I oppose the violence that Hamas has inflicted and have no alibi to offer. When I say that, I am making clear a moral and political position. I do not equivocate when I reflect on what that condemnation presupposes and implies. Anyone who joins me in this condemnation might want to ask whether moral condemnation should be based on some understanding of what is being opposed. One might say, no, I don’t need to know anything about Palestine or Hamas to know that what they have done is wrong, and to condemn it. And if one stops there, relying on contemporary media representations, without ever asking whether they are actually right and useful, whether they let the histories be told, then one accepts a certain ignorance and trusts in the framework presented. After all, we are all busy, and we cannot all be historians or sociologists. That is a possible way to think and live, and well-intentioned people do live that way. But at what cost?

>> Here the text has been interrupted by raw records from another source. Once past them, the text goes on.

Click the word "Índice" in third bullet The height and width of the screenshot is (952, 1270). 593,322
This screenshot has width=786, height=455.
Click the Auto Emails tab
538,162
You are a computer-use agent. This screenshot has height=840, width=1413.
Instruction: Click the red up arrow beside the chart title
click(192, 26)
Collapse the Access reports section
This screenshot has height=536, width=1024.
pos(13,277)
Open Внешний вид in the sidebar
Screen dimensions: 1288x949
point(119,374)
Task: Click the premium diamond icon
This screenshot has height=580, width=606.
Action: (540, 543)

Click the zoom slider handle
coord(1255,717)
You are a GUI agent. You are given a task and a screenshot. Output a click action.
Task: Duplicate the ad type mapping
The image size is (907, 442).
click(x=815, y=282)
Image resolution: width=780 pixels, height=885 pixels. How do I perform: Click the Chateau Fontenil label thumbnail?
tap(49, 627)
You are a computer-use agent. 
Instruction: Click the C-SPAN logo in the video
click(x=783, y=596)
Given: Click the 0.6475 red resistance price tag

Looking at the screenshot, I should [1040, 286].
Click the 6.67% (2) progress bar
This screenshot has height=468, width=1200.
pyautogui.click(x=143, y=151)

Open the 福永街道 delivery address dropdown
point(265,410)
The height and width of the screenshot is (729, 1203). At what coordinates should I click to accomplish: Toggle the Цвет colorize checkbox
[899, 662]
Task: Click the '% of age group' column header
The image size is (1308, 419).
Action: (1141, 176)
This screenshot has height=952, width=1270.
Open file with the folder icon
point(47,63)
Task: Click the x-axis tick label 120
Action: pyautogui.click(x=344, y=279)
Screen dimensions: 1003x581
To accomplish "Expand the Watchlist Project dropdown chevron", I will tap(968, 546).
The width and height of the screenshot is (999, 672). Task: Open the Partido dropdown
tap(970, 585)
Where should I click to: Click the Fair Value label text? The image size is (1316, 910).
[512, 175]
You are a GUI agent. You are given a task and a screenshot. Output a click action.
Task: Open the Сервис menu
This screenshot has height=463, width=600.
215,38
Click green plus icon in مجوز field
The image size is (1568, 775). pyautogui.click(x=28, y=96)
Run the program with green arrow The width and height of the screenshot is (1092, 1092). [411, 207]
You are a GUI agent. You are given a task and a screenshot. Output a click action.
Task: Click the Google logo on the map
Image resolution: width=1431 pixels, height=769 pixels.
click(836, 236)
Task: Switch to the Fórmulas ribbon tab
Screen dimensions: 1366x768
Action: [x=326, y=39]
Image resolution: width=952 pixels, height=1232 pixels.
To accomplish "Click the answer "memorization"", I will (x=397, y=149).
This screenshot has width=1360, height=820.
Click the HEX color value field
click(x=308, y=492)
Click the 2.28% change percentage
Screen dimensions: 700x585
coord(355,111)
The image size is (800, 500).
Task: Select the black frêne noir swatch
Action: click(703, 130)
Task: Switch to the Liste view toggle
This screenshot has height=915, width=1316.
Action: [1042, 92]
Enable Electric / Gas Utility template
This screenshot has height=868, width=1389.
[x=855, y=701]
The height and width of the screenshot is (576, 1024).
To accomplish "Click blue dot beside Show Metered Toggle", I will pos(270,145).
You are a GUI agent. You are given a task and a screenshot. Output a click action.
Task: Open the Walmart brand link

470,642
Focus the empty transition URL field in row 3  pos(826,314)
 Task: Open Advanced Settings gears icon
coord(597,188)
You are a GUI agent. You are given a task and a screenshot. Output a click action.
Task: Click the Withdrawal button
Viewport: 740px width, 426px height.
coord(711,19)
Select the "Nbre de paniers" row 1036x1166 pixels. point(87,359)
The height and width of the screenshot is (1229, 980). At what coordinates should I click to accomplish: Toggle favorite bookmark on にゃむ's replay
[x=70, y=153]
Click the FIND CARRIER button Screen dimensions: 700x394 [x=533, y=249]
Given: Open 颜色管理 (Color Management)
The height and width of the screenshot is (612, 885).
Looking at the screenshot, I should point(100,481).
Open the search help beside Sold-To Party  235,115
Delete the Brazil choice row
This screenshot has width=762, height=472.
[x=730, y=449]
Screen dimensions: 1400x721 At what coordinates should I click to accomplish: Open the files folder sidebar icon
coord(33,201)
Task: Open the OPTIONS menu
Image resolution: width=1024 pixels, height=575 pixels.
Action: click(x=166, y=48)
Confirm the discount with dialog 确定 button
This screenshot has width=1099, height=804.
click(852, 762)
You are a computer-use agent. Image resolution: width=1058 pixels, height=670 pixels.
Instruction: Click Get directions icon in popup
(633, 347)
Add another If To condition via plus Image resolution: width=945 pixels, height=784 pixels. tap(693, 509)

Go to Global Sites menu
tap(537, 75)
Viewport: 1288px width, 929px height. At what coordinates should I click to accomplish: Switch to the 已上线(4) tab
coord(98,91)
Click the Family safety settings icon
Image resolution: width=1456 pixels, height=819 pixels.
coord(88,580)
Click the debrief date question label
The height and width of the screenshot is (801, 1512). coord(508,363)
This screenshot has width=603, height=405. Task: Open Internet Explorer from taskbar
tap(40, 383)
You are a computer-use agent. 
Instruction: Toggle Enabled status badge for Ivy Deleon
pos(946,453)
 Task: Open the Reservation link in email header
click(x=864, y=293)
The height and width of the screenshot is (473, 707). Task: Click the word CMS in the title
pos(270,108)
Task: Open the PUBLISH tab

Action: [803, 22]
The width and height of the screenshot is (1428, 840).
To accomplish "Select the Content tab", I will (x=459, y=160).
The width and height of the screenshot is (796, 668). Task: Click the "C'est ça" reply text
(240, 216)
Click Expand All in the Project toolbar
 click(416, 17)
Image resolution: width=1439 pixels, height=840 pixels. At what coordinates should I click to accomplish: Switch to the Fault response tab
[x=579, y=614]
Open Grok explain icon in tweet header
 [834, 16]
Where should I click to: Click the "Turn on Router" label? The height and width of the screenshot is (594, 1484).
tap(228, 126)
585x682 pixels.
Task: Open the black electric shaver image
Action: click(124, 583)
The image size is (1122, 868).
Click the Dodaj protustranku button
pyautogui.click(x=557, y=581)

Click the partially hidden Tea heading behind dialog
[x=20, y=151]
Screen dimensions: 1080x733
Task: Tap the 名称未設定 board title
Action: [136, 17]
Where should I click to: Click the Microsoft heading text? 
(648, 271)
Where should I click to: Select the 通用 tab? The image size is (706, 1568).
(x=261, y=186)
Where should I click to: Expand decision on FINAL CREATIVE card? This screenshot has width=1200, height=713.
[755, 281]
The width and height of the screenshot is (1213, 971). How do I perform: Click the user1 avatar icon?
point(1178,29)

What if our morality and our politics did not end with the act of condemnation? What if we insisted on asking what form of life would release the region from violence such as this? What if, in addition to condemning wanton crimes, we wanted to create a future in which violence of this sort came to an end? That is a normative aspiration that goes beyond momentary condemnation. To achieve it, we have to know the history of the situation, the growth of Hamas as a militant group in the devastation of the post-Oslo moment for those in Gaza to whom promises of self-governance were never made good; the formation of other groups of Palestinians with other tactics and goals; and the history of the Palestinian people and their aspirations for freedom and the right of political self-determination, for release from colonial rule and pervasive military and carceral violence. Then we might be part of the struggle for a free Palestine in which Hamas would be dissolved, or superseded by groups with non-violent aspirations for cohabitation.